Sorot Merah Putih, Jakarta – Federasi Serikat Pekerja BUMN Indonesia Raya (FSP BUMN IRA) menyatakan kekecewaan terhadap Kementerian Ketenagakerjaan Republik Indonesia (Kemenaker) yang dinilai bertindak tidak adil dan diskriminatif dalam menyikapi kasus-kasus kepailitan perusahaan, khususnya yang melibatkan anak usaha Badan Usaha Milik Negara (BUMN).
Sorotan tajam itu muncul setelah tidak adanya respons konkret dari Kemenaker terhadap nasib ratusan mantan pekerja PT Indofarma Global Medika (IGM), anak usaha PT Indofarma Tbk, yang telah dinyatakan pailit oleh Pengadilan Niaga Jakarta Pusat pada 10 Februari 2025.
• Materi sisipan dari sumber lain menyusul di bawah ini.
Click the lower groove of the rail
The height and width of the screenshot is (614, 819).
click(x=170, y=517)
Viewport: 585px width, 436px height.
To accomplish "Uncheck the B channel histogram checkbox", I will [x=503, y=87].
“Sudah lebih dari tiga bulan sejak keputusan pailit, tapi belum ada langkah nyata dari Kemenaker untuk menangani hak-hak 400 pekerja dan pensiunan IGM yang nilainya lebih dari Rp80 miliar,” ungkap Ridwan Kamil, Sekretaris Jenderal FSP BUMN IRA, dalam keterangannya, Senin (26/5/2025).
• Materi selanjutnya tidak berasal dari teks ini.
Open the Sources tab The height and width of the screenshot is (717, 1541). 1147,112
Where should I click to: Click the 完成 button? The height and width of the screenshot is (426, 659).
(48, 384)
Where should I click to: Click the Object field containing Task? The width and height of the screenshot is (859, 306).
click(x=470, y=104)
Hak-hak tersebut mencakup tunggakan gaji, pesangon, hingga berbagai tunjangan yang belum dibayarkan. Kamil menegaskan bahwa pemerintah seharusnya tidak tinggal diam terhadap penderitaan para mantan pekerja yang menjadi korban kebangkrutan perusahaan karena dugaan korupsi.
Kekecewaan FSP BUMN IRA semakin memuncak ketika membandingkan perlakuan Kemenaker terhadap mantan pekerja PT Sri Rejeki Isman Tbk (Sritex), perusahaan tekstil swasta yang juga mengalami pailit menyusul penangkapan pemiliknya oleh Kejaksaan Agung atas kasus korupsi senilai Rp692 miliar.
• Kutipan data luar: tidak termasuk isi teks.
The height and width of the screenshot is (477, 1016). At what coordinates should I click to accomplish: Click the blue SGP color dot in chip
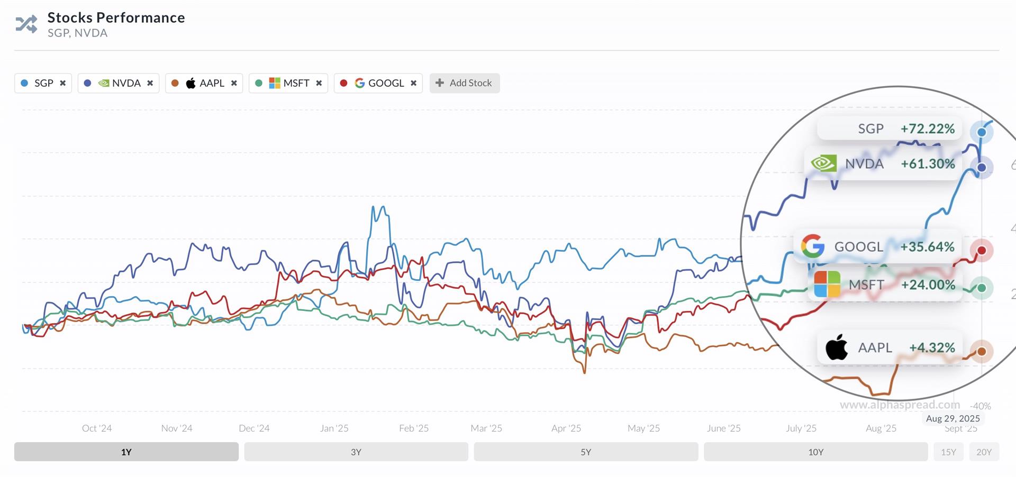(24, 83)
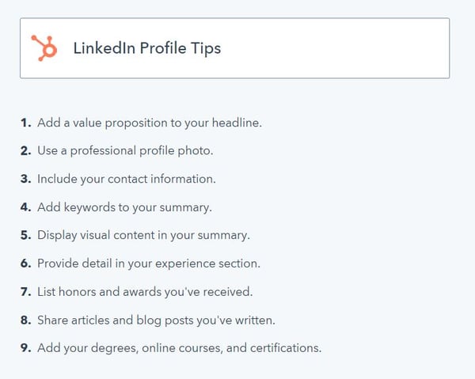
Task: Click the number 7 list marker
Action: (26, 292)
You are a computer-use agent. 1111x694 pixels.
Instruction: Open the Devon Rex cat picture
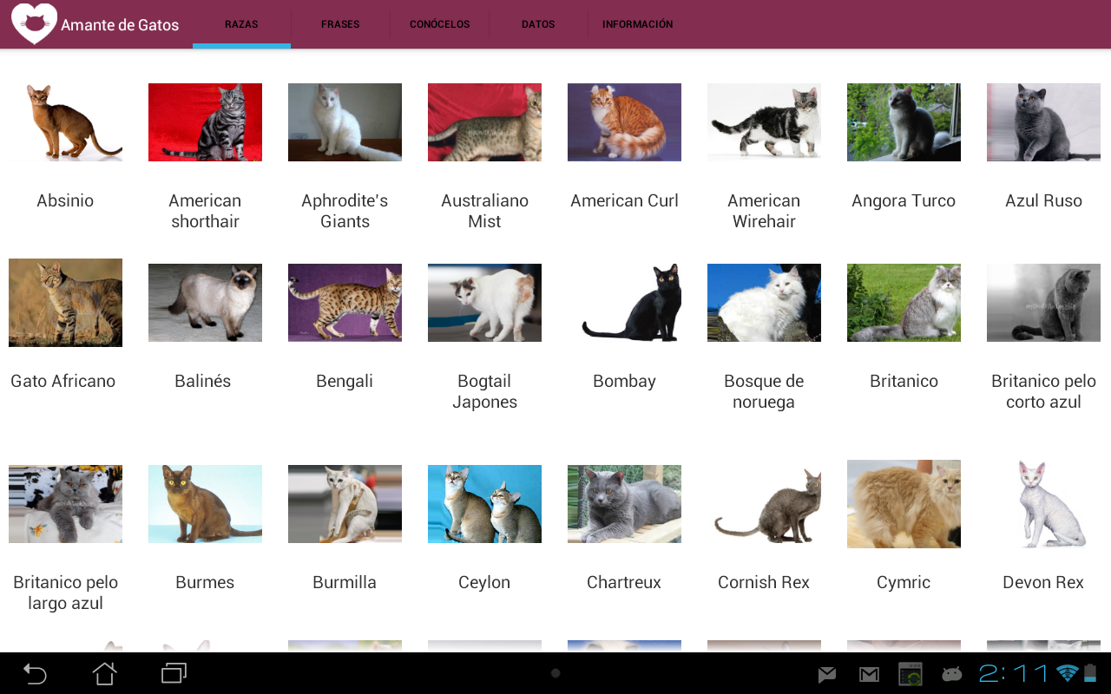(x=1043, y=504)
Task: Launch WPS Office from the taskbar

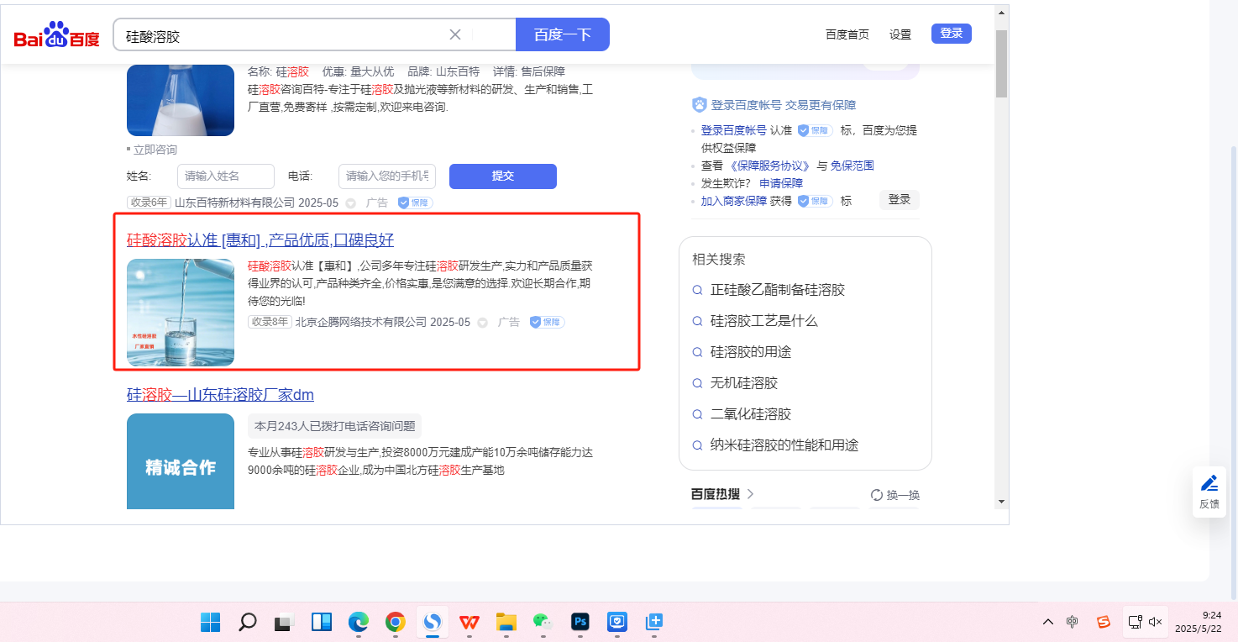Action: point(469,622)
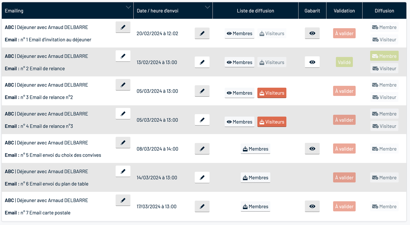Image resolution: width=410 pixels, height=225 pixels.
Task: Click pencil for n°4 Email de relance n°3
Action: 123,114
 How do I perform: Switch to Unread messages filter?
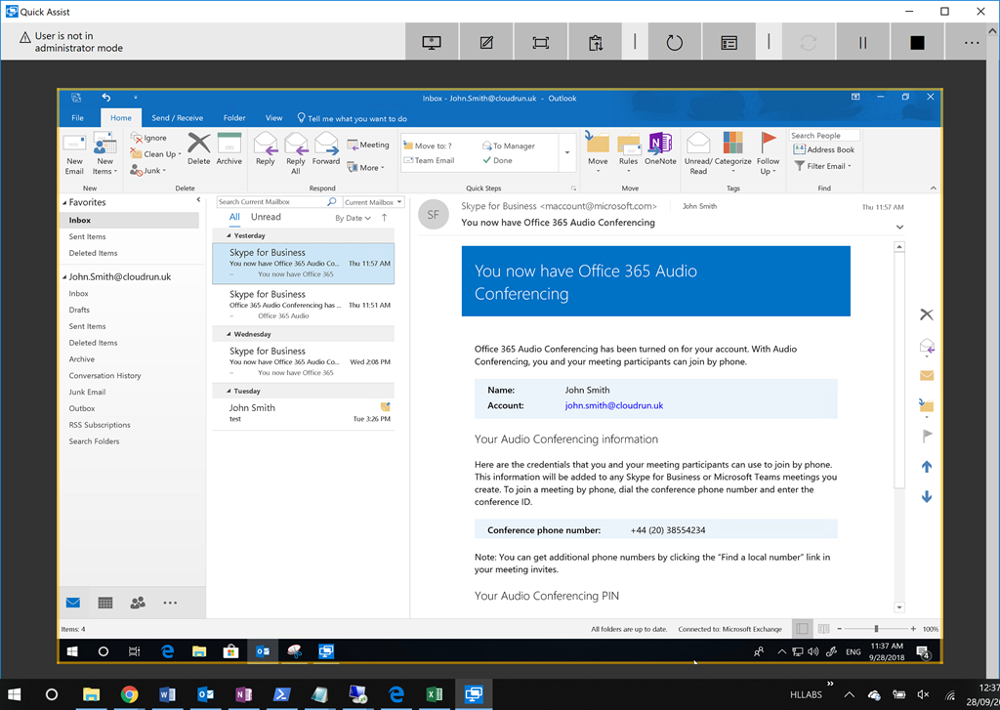click(266, 217)
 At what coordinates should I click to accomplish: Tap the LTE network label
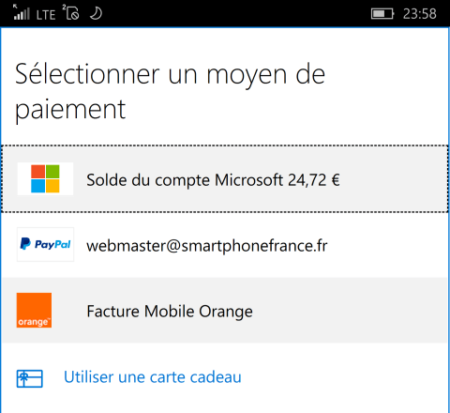(46, 15)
“Hanya dalam hitungan hari, Kemenaker melalui Wamenaker Immanuel Ebenezer langsung turun tangan, mendorong agar pesangon mantan pekerja Sritex segera dibayarkan, bahkan berjanji mengawal prosesnya,” ujar Kamil.
Pernyataan Wamenaker tersebut menyebar luas di media, sehingga menimbulkan pertanyaan dari para eks pekerja IGM: Mengapa negara begitu cepat bereaksi terhadap satu kasus, namun bungkam terhadap yang lain?
“Kami juga Korban, apa Salahnya Kami?” Jusup Imron Danu, perwakilan mantan pekerja IGM, mengungkapkan rasa kecewa dan frustrasinya.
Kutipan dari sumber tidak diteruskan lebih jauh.